The proposal calls for the city to annex a slice of property to be donated to the park district from the 85-acre property, popularly known as Hoger Farm, which is being developed into a part-residential, part-commercial real estate development by John Clare Ltd.
With the vote to postpone, the issue will be brought up in a council workshop next Monday night. Seventh Ward Ald. Joseph Sosnowski was the only alderman to vote against the proposal.
The council voted to postpone in part because of concerns raised by 3rd Ward Ald. Steve Kapitan about traffic flow in the area. Kapitan proposed the possibility of installing an arterial road that would run parallel to Greenwood Acres Drive, just to the north of North 14th Street and Hulmes Drive.
“This arterial road will be created as an alternate road in the short term,” Kapitan said, adding that the road could be paid for with Tax Increment Funding (TIF).
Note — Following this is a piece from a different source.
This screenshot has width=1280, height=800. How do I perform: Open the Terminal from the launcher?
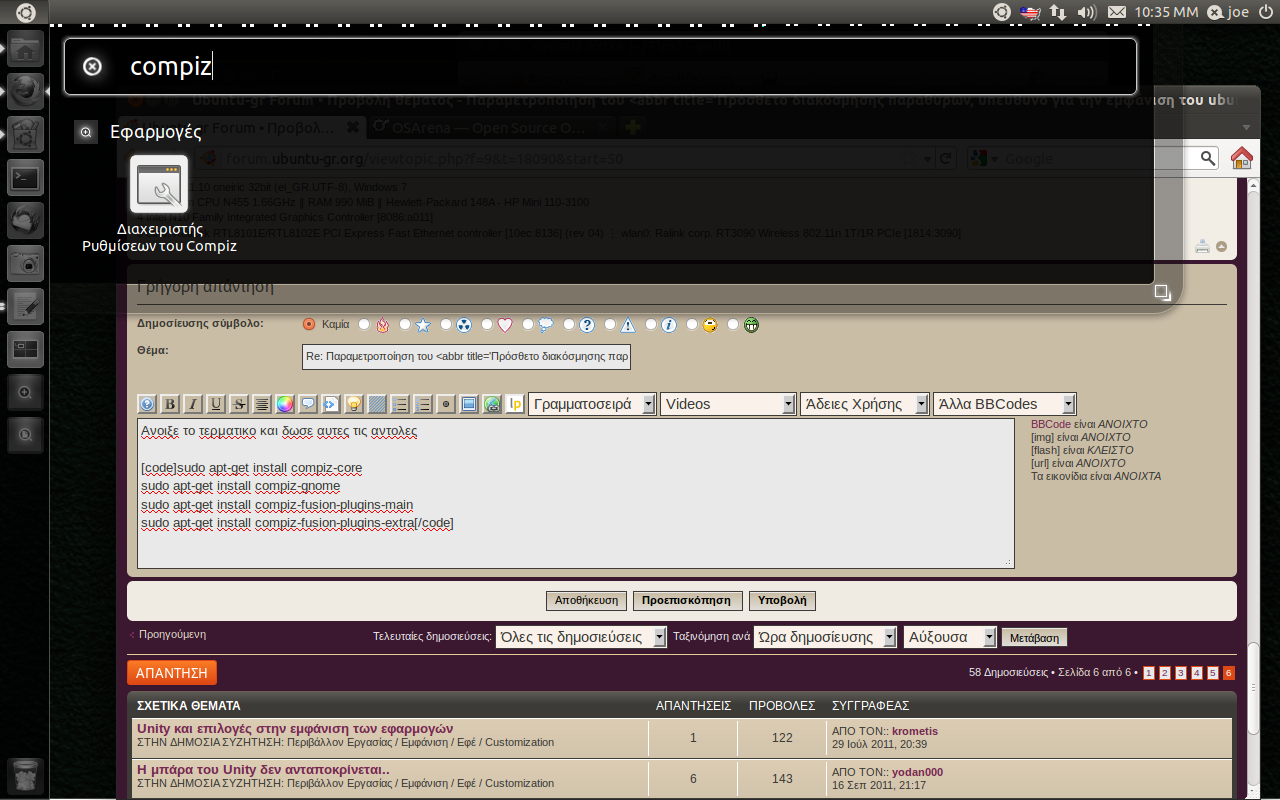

Dave Johnson, president of John Claire Ltd., disagreed with Kapitan’s proposal of a possible arterial road.
“I’m totally confused by this,” Johnson said, claiming that Kapitan had not mentioned elaborate plans for the proposed road. “We would be totally opposed to this.”
Johnson also said that delaying the proposal could severely risk the developer’s plans to begin work on the project later in the fall.
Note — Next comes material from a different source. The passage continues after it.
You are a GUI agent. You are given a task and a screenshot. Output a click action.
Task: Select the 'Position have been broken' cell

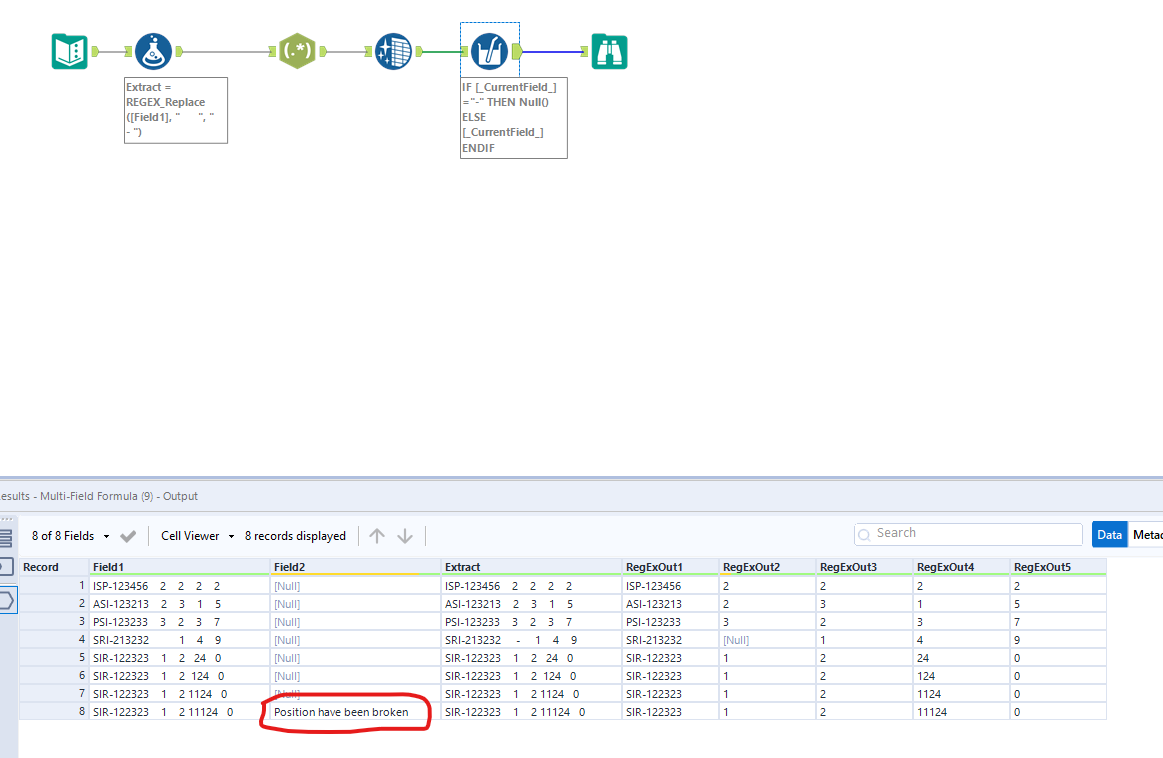coord(341,712)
Kapitan’s proposal for an arterial road raised controversy among DeKalb Park District representatives present at the meeting.
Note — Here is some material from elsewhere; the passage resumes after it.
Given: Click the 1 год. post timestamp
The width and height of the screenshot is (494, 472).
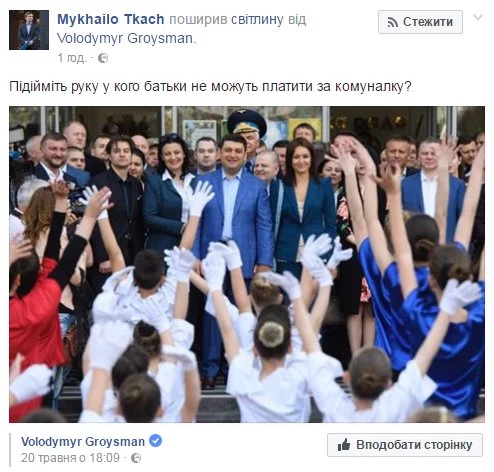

Concerns by citizens in the existing Vienna Boulevard neighborhood also were expressed. DeKalb lawyer Edward Dietrich addressed the council on behalf of several clients from the area he met with earlier in the day and asked that the adverse possession claims of the neighborhood residents be considered at next week’s workshop meeting.
Dietrich, who claimed to be speaking for 24 to 27 residents from the Vienna Boulevard neighborhood, said that residents were concerned because some of them claim they own the land the developer is donating to the park district. They also claim to use it and are claiming rights to the land under adverse possession.
An adverse possession claim is a claim to legal ownership of land that has been effectively abandoned, based on one having assumed usage of the land over an extended period of time.
Dietrich added that the possibility of litigation by some residents of Vienna Boulevard against the city had been discussed earlier Monday afternoon.
The city council workshop is slated for 7 p.m. Monday at the DeKalb Municipal Building, 200 S. Fourth St.